Put in context, Kartrocket grew at a decent rate of 2x year over year since inception,
but during this 18-month period, the new Shiprocket courier aggregator product grew
10x in volume, processing 1.5 million shipments a month by October 2019. Today,
this divergence continues to persist through successive orders of magnitude, and
has reached over 10 million shipments a month.

7 Challenges In Last-Mile Delivery


Rising Costs
Last-mile is the final step of the delivery process. However, it is the most expensive
for both the end consumer and the business. Not only this but integrating new
infrastructure to manage the overload of demand also adds to the cost. Also, many
hidden expenses arise during delivery, such as delays and order cancellations. 
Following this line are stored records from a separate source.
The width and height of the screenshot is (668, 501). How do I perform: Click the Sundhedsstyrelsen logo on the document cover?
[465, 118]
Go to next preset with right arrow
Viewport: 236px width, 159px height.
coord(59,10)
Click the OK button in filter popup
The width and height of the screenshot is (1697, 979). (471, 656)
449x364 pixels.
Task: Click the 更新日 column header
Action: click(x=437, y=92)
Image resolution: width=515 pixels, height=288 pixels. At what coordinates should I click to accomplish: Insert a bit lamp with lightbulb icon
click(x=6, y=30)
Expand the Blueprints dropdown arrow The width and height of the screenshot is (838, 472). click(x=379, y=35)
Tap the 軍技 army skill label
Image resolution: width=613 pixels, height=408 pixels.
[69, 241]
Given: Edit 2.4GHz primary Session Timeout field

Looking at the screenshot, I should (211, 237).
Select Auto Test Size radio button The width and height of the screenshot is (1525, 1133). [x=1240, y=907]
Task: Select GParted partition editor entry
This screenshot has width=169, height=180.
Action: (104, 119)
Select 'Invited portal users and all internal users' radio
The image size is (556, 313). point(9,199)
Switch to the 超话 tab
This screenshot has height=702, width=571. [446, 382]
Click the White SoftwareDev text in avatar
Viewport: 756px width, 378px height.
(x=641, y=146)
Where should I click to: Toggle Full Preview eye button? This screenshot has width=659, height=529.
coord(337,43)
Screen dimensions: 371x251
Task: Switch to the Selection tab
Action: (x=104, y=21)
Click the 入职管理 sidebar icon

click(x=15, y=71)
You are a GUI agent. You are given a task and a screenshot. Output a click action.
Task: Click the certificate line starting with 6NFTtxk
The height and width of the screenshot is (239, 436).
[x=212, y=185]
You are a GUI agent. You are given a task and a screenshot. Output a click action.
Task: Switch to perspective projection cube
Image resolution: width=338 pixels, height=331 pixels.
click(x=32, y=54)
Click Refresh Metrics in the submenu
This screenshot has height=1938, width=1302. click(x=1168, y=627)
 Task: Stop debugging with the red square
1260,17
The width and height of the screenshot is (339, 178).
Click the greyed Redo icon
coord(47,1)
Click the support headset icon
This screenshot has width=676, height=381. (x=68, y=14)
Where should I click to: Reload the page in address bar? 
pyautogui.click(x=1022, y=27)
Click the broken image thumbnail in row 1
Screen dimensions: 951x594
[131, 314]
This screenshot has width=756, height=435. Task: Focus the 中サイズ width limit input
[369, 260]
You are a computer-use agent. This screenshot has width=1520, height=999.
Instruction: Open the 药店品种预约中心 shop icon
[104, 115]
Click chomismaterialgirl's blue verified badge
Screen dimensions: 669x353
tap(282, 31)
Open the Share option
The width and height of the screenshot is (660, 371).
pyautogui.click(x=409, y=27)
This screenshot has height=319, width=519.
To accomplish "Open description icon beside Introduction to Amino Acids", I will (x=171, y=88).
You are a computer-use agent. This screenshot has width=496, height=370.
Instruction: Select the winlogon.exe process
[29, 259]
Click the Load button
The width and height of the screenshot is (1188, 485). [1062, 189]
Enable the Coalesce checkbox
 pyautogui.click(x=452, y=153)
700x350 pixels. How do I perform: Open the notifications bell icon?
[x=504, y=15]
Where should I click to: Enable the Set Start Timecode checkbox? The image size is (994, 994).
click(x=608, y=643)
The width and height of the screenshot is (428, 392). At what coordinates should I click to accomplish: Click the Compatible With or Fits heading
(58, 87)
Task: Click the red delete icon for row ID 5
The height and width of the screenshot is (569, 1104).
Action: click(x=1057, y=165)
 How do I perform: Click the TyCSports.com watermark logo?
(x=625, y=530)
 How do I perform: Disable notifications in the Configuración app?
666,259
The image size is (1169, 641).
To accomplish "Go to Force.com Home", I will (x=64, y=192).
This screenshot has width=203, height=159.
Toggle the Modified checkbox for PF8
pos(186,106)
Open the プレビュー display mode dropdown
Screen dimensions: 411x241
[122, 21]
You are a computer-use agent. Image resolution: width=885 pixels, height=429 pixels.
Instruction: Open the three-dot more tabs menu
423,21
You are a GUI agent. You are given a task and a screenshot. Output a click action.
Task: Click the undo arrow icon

Unfortunately, you cannot pass on these costs to the consumer. Customers can
abandon carts when they see any added expenses they didn’t expect. Therefore, the
best option is to absorb and minimise these costs elsewhere. 

Delays
Late deliveries and failure to meet delivery deadlines can be extremely expensive for
a business. In global shipping, delays are simpler to foresee. However, it is costly to
cancel orders. So, the best is to plan the delivery routes carefully and avoid delivery
delays and keep your customers satisfied.

In some cases, late deliveries can lead to cancelled orders, and if you can anticipate
order cancellations beforehand, then it is best to cancel orders on the go. This can
save your time and energy from undergoing a complicated returns process.
However, you will have to deal with the high expectations of the customer and late
delivery penalties. 

Unpredicted Issues
Always keep a buffer for things to go wrong and have an unexpected tolerance for
things that go wrong. Depending on the industry, we should set aside a financial
reserve of around 5% to 15% of the total amount in case of any unforeseen
expenditure. 

It is also paramount to have a contingency fund in place. You should have the funds
to deal with any unforeseen complications. The amount can depend on the
difficulties you have previously dealt with.

Real-Time Visibility
Lack of visibility is one of the biggest challenges in last-mile delivery. Fortunately, it
is also one of the easiest issues to solve.

You can implement visibility tools that allow real-time communication with the
delivery executives. Customers will also appreciate the ability to track their
shipments in real-time instead of relying on tracking codes that don’t update timely.

Inefficient Routes
Optimizing delivery routes is one of the best ways to reduce your operating costs for
last-mile delivery. This has a higher chance of increasing customer satisfaction and
making on-time deliveries. 
Outdated Technology
Many modern-day businesses still use obsolete delivery and supply chain
technologies. Even when businesses implement modernisation, for some reason,
last-mile delivery is often overlooked. The changes that are done are mostly for
warehouse upgradation or global transportation.

However, even small last-mile delivery changes can present excellent results.
Optimising your deliveries is an art, and there are many tools that’ll help you manage
that. On a broader scale, using GPS devices and tracking softwares can help you
manage and increase the visibility of real-time deliveries. 

Reverse Logistics
In case you have no clue what we are talking about, reverse logistics refers to when
a customer returns your goods, and you bring them back to your warehouse or
manufacturing facility. Your brand will also need a return shipping system for efficient
product returns. 

Reverse logistics doesn’t only benefit the customer but also builds trust with the
consumer and increases the chances of repeat purchases.